Do Input Gradients Highlight Discriminative Features?
- URL: http://arxiv.org/abs/2102.12781v1
- Date: Thu, 25 Feb 2021 11:04:38 GMT
- Title: Do Input Gradients Highlight Discriminative Features?
- Authors: Harshay Shah, Prateek Jain, Praneeth Netrapalli
- Abstract summary: Interpretability methods seek to explain instance-specific model predictions.
We introduce an evaluation framework to study this hypothesis for benchmark image classification tasks.
We make two surprising observations on CIFAR-10 and Imagenet-10 datasets.
- Score: 42.47346844105727
- License: http://creativecommons.org/licenses/by/4.0/
- Abstract: Interpretability methods that seek to explain instance-specific model
predictions [Simonyan et al. 2014, Smilkov et al. 2017] are often based on the
premise that the magnitude of input-gradient -- gradient of the loss with
respect to input -- highlights discriminative features that are relevant for
prediction over non-discriminative features that are irrelevant for prediction.
In this work, we introduce an evaluation framework to study this hypothesis for
benchmark image classification tasks, and make two surprising observations on
CIFAR-10 and Imagenet-10 datasets: (a) contrary to conventional wisdom, input
gradients of standard models (i.e., trained on the original data) actually
highlight irrelevant features over relevant features; (b) however, input
gradients of adversarially robust models (i.e., trained on adversarially
perturbed data) starkly highlight relevant features over irrelevant features.

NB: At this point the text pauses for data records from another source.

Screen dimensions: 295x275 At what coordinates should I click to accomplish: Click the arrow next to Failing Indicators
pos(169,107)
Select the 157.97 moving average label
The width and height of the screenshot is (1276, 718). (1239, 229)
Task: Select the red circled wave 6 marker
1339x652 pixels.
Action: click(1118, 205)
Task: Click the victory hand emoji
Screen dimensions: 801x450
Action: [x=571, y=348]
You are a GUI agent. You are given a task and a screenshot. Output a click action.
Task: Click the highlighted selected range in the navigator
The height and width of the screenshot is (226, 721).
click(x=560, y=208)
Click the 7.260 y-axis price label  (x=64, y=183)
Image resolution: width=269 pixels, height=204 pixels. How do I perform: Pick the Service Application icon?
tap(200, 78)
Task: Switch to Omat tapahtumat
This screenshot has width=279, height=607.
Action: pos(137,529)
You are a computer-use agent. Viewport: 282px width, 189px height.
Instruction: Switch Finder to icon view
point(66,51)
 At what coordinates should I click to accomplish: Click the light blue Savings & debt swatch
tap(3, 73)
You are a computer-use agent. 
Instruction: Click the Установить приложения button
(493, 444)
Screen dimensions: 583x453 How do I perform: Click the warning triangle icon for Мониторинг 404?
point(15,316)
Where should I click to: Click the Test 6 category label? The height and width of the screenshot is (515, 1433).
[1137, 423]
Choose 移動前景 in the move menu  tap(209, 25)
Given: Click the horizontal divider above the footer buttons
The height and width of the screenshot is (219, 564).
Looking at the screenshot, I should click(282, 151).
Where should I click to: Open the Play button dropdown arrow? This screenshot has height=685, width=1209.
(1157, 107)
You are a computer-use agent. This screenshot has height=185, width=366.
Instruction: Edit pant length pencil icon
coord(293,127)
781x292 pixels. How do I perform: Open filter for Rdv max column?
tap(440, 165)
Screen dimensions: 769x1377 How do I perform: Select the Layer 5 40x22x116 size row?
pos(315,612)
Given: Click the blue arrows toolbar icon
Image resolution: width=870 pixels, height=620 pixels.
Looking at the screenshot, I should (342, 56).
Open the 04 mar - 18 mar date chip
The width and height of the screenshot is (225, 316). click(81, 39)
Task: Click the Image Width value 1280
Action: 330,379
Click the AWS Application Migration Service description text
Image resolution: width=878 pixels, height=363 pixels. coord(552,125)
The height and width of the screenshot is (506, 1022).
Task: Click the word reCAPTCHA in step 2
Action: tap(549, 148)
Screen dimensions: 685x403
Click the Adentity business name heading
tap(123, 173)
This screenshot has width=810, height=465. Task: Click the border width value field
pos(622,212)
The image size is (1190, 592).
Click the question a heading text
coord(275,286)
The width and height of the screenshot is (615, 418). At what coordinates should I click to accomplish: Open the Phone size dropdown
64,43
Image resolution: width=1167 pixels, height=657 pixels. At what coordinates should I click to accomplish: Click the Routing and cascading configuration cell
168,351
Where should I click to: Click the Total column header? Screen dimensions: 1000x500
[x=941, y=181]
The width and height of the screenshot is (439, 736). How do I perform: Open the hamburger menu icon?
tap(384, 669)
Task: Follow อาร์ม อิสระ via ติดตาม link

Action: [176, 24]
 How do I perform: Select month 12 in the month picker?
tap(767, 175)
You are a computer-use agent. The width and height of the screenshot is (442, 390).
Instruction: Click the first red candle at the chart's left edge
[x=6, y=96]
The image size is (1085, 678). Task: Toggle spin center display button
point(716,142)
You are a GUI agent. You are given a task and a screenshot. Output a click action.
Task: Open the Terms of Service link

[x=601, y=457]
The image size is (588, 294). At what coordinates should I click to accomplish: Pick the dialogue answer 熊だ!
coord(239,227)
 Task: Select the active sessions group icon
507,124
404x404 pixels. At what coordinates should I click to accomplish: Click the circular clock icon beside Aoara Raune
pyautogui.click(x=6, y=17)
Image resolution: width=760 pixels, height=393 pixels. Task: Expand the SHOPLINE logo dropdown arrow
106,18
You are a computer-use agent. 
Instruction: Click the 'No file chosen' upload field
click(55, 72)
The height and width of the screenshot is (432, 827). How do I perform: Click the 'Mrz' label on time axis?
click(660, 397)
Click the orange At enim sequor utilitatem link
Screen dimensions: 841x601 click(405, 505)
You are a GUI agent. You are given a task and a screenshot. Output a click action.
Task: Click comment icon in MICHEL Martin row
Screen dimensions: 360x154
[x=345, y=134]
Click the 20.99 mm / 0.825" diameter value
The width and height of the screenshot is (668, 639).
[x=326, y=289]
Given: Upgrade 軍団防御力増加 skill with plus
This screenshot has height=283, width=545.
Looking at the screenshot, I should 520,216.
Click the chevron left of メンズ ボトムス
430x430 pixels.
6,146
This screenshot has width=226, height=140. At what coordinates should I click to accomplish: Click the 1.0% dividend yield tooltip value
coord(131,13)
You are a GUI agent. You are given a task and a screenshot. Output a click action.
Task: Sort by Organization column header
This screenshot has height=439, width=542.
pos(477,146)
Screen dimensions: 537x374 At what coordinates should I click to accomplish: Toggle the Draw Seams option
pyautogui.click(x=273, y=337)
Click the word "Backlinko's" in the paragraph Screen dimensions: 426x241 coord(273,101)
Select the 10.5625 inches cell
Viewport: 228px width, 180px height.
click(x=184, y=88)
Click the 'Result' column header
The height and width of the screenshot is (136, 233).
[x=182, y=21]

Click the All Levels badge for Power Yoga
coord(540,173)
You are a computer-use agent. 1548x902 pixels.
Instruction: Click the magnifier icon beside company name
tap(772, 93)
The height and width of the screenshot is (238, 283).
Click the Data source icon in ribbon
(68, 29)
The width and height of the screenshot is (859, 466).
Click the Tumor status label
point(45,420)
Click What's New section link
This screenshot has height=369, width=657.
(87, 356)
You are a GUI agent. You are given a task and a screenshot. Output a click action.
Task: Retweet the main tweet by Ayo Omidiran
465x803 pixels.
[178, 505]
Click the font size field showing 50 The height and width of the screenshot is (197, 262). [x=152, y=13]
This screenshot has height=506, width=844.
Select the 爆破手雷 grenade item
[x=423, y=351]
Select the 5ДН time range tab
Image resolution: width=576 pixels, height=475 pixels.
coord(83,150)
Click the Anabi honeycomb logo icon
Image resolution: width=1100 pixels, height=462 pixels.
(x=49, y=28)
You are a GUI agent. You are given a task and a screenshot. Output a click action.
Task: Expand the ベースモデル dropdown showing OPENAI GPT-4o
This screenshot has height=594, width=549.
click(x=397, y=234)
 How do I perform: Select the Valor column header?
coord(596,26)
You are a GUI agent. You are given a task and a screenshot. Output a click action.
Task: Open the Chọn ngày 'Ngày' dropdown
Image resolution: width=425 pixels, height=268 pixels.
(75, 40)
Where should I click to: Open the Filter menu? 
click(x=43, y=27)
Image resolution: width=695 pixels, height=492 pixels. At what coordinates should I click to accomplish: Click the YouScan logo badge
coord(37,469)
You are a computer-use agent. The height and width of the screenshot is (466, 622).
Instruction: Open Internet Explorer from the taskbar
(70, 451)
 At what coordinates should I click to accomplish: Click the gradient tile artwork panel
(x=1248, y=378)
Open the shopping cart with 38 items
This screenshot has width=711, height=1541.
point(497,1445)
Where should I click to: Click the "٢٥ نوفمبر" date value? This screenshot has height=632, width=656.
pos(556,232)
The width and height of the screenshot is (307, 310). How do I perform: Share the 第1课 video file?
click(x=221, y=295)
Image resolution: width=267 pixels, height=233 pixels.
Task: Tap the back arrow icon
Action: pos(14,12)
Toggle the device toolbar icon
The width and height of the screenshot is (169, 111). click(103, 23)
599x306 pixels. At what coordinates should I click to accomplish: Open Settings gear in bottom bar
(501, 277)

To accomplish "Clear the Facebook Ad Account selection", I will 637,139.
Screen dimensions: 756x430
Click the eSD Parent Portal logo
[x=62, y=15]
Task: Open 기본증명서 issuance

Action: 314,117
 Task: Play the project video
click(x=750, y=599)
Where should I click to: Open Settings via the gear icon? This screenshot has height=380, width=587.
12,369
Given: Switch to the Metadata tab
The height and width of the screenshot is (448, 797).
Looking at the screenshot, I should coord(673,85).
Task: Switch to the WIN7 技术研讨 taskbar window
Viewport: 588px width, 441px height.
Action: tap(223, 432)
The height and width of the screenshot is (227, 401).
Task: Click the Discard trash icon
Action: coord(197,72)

To better understand input gradients, we introduce a synthetic testbed and
theoretically justify our counter-intuitive empirical findings. Our
observations motivate the need to formalize and verify common assumptions in
interpretability, while our evaluation framework and synthetic dataset serve as
a testbed to rigorously analyze instance-specific interpretability methods.